Condor supports high-speed distributed parallel computing using OpenMPI. MPI jobs require use of the dedicated queue on hooke, and can't be submitted from wren.
MPI jobs are run on the Boyle nodes, consisting of 16 eight-core machines with a low-latency Infiniband cross-connect between the nodes. OpenMPI jobs automatically use the fastest available transport method for message passing between processes.
Condor handles MPI jobs via a front end wrapper script called ompiscript (full path: /usr/local/bin/ompiscript). This wrapper is submitted as the executable name, and the submitter's MPI executable becomes the first command line argument. The wrapper automates all of the usual tasks associated with starting an MPI job: creates a hosts file, does the "mpirun" command, and takes care of passwordless ssh access.
Of course it remains crucial that users make sure their MPI code works in the shell before submitting it to Condor.
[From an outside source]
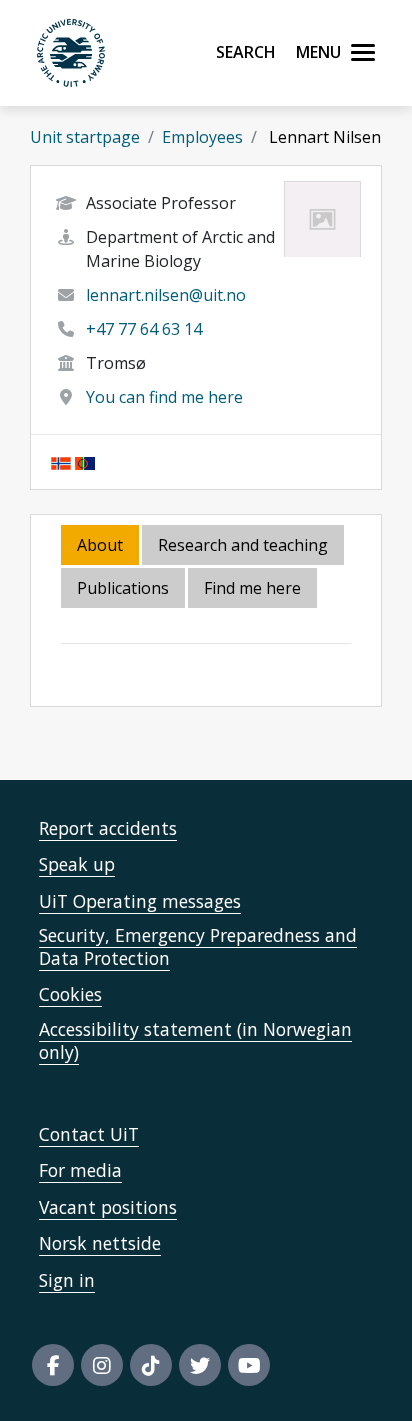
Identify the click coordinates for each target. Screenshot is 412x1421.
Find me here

Submit file examples follow.
Example 1: running on any available nodes
The generic form of MPI submission will run on any available CPU (currently this means just on the boyle nodes). Contact IT first if you intend to submit an MPI job to more than 32 CPUs.
universe = parallel executable = /usr/local/bin/ompiscript arguments = exe1 argv1 argv2 .... getenv = True ## needed for your env to be present on execute nodes output = exe1.out ## stdout error = exe.err ## stderr machine_count = 32 queue
If you want separate output files for each process, you can use a macro like this:
output = out/exe1.out.$(NODE) error = out/exe1.err.$(NODE)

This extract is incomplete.